La constitution de habous étant une donation d’usufruit, le propriétaire qui immobilise son bien n’en cède pas la pleine propriété. Selon KHALIL, « le constituant cède l’usufruit, non la nue-propriété ».

Elle est faite au profit d’un bénéficiaire (mahbous) tel que (mosquée, zawiya, école…). Mais il n’est pas nécessaire, pour sa validité, que ce bénéficiaire ait déjà une existence légale.

Il suffit qu’il y ait constitution pour la réalisation d’un but pieux ou d’utilité générale : construction d’une mosquée, d’une école, d’un pont, d’un cimetière…).

Elle emporte alors la mise sous séquestre du bien affecté, le constituant ne peut plus céder sa nue-propriété ; ni le bénéficiaire son usufruit.

Donc le caractère fondamental de la constitution de habous, c’est de mettre sous séquestre le bien en plein propriété et le faire sortir du commerce. Il en résulte que l’on qualifié généralement habous tout une série d’actes qui sont selon le code foncier ottoman : « irrégulier ou improprement dits ».

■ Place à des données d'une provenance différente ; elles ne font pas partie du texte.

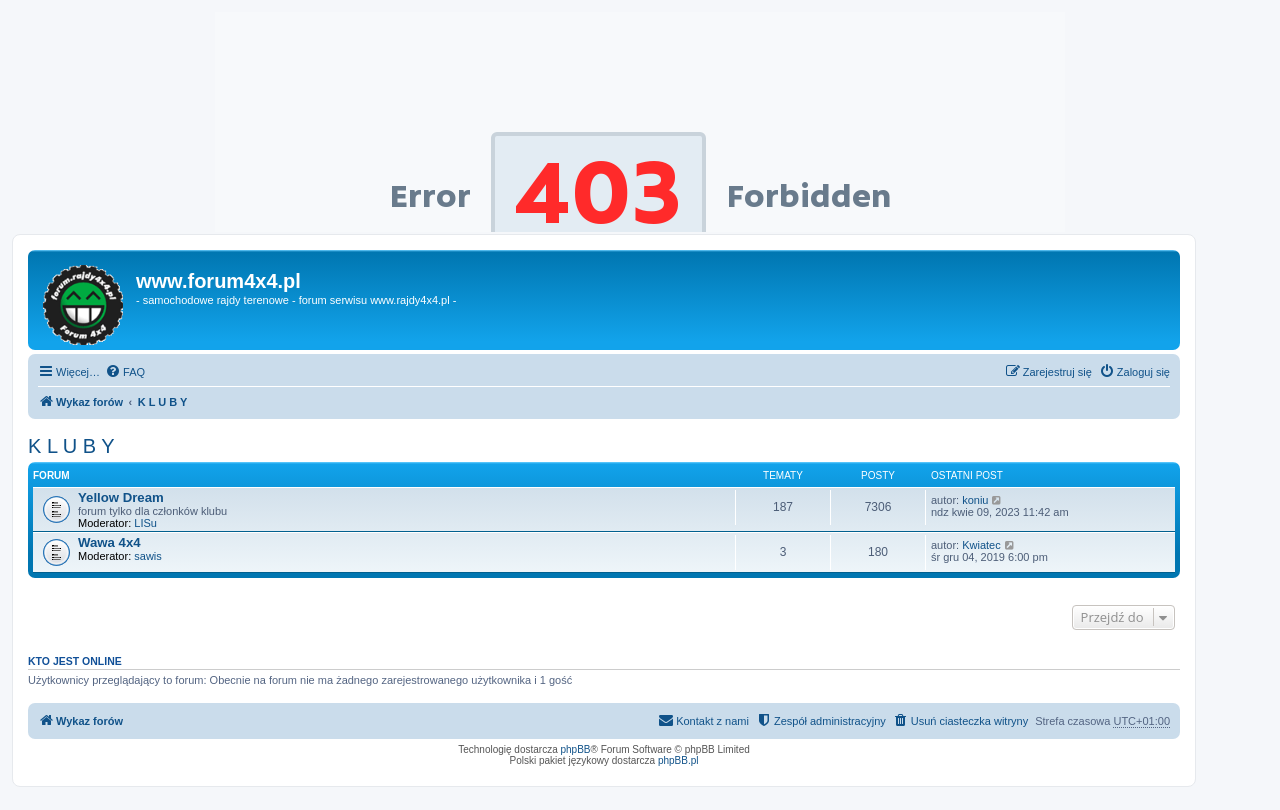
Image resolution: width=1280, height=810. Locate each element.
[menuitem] (125, 372)
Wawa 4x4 (109, 542)
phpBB (576, 749)
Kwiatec (981, 545)
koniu (975, 500)
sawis (148, 556)
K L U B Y (71, 446)
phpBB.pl (678, 760)
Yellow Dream (121, 497)
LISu (145, 523)
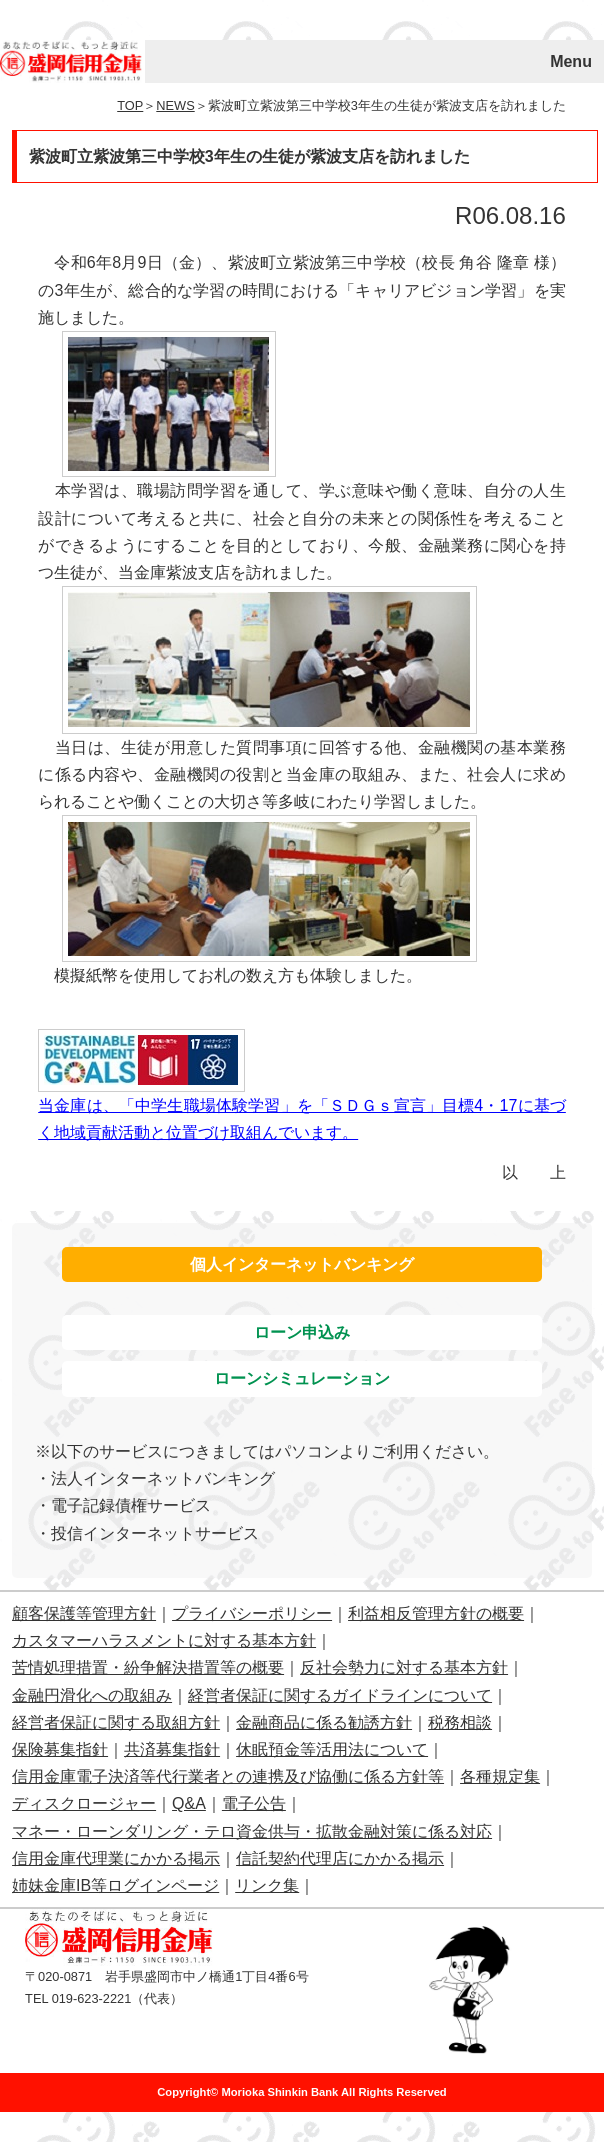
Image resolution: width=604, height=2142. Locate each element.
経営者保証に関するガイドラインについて (340, 1695)
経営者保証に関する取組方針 (116, 1722)
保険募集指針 (60, 1749)
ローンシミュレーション (302, 1378)
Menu (571, 61)
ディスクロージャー (84, 1803)
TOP (130, 105)
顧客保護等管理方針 (84, 1613)
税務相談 (460, 1722)
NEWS (175, 105)
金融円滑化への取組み (92, 1695)
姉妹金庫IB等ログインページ (115, 1885)
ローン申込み (302, 1332)
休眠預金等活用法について (332, 1749)
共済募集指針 (172, 1749)
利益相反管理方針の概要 (436, 1613)
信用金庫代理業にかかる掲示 (116, 1858)
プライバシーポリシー (252, 1613)
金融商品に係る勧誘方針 (324, 1722)
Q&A (189, 1803)
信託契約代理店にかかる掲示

Ainsi en est-il des affectations consenties à une œuvre, généralement à perpétuité par le souverain, de tout ou partie des revenus d’une terre domaniale, des aliénations à charge de rente, à servir par l’acquéreur ; à un établissement pieux ou d’utilité générale : mosquée ou zaouïa1,

du prélèvement par le propriétaire d’un puits, d’un certain nombre de parts d’eau, au profit de telle ou telle mosquée.